Exercise goal ▸ What you return must match the records character for character.
━━━━━ Supplied information ━━━━━
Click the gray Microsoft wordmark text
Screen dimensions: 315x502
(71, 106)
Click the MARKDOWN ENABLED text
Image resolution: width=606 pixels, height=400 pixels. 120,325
━━━━━
Exercise solution ▸
Click the gray Microsoft wordmark text
Screen dimensions: 315x502
(71, 106)
Click the MARKDOWN ENABLED text
Image resolution: width=606 pixels, height=400 pixels. 120,325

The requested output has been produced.